I have a really hard time with being vulnerable. I was raised to keep my life private. As I got older, a need for privacy seemed to be more and more necessary. Vindictive exes and baby-daddy-drama has put me against a wall where I needed to keep personal things to myself. I didn’t want anyone to see things that would show potentially “negative” sides of my life. Your life needs to be perfect to be on social media, right? I would be afraid of sharing my bad moments; also bringing me where I wouldn’t share my good moments.
I thought of blogging as a platform for only the good moments, showcasing the highlight of my day and life. This isn’t what I want; I want to be genuine, brutally honest, and myself- but in the kindest way possible. Even my beauty reviews are my honest opinions, given from the heart.
So why is it so difficult to put that honesty into me? I’m not afraid of comments or feedback. Lord knows I have received some of the harshest comments and lived through them. It’s the exposure. People who wish me the worst in life and cause me the most incredible trauma will see who I am behind closed doors.

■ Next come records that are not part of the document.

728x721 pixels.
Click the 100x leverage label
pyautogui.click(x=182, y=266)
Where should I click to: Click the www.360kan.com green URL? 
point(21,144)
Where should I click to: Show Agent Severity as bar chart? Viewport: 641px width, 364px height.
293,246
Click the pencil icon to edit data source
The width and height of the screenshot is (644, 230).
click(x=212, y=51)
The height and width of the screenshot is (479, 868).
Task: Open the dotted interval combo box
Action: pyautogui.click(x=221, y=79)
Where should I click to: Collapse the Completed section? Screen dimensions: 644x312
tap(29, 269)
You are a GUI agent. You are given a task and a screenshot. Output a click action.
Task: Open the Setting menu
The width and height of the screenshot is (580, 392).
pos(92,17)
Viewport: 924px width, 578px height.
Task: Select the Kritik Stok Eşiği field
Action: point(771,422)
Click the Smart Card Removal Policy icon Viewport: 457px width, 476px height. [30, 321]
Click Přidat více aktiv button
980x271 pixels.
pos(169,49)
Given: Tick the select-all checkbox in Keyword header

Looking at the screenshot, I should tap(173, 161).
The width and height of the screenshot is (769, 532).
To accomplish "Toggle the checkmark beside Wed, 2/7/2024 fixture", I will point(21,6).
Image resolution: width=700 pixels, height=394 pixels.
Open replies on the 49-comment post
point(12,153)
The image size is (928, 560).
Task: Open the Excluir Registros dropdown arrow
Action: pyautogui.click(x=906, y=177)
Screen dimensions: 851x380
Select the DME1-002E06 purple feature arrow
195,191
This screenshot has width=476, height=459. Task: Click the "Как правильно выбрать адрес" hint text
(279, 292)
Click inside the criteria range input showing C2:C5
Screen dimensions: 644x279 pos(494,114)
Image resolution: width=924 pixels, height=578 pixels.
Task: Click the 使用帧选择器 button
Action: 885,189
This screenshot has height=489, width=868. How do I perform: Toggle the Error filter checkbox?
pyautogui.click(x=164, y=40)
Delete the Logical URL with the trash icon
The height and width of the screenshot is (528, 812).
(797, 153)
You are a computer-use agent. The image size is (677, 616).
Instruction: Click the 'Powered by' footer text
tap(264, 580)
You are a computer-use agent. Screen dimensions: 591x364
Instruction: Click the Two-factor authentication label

The saying is to “let your haters hate.” But I dislike the negative vibes they throw at me much more than the hate they are filling themselves with. I must remind myself that being vulnerable means being authentic to myself and my emotions. Having my feelings, letting them pass, and moving on to raising them again. I chose to be vulnerable for myself, it doesn’t mean people will like it, but it doesn’t mean I should let it worry me.